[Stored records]
Start of Block

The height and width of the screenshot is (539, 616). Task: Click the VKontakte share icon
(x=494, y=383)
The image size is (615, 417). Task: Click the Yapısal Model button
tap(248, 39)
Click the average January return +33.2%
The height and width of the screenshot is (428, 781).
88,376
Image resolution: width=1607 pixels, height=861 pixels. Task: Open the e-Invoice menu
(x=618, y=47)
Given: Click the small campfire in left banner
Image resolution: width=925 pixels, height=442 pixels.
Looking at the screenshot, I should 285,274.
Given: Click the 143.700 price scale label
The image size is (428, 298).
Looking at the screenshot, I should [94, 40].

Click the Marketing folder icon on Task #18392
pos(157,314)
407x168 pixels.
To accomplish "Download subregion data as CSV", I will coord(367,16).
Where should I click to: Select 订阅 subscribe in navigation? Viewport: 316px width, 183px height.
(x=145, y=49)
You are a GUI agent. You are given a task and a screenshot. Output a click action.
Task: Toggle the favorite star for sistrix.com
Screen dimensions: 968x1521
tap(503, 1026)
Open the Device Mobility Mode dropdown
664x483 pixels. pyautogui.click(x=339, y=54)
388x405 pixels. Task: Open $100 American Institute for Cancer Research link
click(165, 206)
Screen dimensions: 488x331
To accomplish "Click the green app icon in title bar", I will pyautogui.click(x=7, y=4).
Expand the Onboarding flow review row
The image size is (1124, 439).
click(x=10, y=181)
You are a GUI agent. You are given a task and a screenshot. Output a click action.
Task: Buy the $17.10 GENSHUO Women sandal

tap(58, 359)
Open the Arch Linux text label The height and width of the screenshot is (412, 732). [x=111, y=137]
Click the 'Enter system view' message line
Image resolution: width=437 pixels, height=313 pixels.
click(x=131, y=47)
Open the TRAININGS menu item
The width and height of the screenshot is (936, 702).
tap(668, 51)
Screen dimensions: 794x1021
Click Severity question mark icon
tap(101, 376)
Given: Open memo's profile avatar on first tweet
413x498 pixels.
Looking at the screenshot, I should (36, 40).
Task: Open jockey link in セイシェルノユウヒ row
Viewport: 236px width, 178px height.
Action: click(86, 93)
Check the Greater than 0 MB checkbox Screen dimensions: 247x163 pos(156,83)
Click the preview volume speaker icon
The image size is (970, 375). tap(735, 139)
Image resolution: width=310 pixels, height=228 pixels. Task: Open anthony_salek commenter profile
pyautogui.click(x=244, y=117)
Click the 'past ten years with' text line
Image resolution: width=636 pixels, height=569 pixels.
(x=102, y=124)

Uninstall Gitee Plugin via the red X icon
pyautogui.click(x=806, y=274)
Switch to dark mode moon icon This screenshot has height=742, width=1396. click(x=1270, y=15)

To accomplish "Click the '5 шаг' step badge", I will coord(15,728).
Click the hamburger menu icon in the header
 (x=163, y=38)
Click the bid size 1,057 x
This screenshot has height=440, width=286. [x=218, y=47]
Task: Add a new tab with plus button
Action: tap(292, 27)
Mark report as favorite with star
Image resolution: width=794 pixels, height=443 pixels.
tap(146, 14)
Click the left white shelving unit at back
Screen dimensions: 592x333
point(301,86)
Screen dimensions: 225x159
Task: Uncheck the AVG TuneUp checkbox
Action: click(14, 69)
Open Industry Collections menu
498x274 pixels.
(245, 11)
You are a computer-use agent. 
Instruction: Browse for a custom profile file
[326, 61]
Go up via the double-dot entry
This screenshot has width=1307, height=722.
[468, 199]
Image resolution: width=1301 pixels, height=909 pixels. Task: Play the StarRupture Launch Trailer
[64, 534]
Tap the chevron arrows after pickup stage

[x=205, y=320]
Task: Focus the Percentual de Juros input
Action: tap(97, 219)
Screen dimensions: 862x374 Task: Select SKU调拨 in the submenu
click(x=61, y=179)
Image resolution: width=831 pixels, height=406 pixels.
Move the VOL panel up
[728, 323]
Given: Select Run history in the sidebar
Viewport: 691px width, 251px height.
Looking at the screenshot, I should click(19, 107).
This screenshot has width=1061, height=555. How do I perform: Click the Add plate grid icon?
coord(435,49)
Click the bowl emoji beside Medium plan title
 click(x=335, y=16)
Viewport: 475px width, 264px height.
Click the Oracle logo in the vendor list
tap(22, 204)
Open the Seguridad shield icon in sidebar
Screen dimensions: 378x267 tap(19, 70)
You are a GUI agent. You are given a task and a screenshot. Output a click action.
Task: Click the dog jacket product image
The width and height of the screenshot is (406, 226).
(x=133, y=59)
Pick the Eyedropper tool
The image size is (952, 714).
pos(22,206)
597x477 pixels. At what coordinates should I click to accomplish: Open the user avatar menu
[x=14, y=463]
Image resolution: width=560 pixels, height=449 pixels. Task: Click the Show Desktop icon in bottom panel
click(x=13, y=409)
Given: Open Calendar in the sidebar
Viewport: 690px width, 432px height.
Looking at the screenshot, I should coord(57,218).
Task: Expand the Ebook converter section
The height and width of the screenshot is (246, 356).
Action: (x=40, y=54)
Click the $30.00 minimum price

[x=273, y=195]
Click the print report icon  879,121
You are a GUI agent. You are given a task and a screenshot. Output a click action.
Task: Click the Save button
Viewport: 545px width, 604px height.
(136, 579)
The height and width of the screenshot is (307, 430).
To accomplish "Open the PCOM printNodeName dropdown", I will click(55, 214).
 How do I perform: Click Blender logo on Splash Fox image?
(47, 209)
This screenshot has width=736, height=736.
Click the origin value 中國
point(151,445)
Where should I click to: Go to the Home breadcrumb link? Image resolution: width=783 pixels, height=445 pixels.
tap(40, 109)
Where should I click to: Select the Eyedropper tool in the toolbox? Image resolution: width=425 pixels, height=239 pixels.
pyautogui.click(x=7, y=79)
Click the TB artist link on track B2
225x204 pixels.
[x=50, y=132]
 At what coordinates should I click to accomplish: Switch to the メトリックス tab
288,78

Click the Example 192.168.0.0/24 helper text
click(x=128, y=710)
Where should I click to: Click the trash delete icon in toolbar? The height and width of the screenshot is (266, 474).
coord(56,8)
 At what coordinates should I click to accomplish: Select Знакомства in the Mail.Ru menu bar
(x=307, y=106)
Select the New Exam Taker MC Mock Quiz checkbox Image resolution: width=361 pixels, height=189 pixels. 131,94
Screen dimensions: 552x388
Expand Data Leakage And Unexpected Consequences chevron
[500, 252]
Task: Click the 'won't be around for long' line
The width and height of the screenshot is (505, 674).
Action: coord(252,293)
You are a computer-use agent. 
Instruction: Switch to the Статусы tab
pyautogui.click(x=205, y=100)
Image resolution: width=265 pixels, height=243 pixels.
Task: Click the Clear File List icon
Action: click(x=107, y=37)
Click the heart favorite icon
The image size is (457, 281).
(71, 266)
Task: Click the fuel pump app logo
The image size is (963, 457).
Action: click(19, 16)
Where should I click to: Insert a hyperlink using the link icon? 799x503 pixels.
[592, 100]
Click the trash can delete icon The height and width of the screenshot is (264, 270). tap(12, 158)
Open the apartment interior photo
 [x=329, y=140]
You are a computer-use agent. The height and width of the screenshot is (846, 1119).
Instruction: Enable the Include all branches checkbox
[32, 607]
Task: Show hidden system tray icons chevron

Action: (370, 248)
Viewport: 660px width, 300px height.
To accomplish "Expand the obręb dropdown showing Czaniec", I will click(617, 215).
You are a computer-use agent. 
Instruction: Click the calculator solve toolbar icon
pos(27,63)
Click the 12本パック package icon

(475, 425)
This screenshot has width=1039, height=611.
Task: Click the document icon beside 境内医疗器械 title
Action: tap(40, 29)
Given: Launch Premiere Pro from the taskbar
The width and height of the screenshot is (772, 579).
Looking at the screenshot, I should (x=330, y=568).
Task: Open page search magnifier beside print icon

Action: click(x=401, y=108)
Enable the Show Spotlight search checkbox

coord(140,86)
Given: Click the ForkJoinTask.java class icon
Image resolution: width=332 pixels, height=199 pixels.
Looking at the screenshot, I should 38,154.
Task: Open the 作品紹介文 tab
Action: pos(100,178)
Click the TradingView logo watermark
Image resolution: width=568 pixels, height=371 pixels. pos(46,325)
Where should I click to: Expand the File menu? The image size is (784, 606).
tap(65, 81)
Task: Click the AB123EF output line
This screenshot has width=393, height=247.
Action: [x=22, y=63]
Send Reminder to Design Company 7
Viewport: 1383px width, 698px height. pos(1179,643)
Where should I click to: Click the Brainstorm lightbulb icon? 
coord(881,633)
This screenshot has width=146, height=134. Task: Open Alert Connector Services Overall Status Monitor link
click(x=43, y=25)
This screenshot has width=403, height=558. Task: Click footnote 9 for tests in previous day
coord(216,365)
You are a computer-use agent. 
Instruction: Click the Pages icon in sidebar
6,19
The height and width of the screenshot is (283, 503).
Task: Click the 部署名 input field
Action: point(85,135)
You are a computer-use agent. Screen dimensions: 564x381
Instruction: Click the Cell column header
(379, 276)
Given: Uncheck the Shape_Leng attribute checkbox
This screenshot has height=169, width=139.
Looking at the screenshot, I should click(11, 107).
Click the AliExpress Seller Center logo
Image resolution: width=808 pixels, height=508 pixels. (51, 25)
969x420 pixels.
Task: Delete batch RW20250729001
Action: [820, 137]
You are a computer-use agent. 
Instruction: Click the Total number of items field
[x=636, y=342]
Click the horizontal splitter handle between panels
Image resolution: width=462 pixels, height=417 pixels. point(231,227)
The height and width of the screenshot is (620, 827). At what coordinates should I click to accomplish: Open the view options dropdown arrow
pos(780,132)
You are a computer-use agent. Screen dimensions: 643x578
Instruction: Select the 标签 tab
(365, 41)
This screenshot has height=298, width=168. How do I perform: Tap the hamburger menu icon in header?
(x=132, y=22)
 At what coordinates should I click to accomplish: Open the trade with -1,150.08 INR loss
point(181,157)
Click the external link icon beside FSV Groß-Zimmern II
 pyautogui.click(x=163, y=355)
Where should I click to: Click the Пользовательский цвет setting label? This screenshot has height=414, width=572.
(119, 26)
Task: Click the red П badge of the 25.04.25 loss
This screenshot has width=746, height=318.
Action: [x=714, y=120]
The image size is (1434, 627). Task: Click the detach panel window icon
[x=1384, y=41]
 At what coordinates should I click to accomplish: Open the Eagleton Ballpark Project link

End of Block

**Task goal**
Copy exactly the stretch of data above from the line with "Task: Toggle the" through the line with "Screen dimensions: 488x331", and omit all other lines.

**Answer to this task**
Task: Toggle the favorite star for sistrix.com
Screen dimensions: 968x1521
tap(503, 1026)
Open the Device Mobility Mode dropdown
664x483 pixels. pyautogui.click(x=339, y=54)
388x405 pixels. Task: Open $100 American Institute for Cancer Research link
click(165, 206)
Screen dimensions: 488x331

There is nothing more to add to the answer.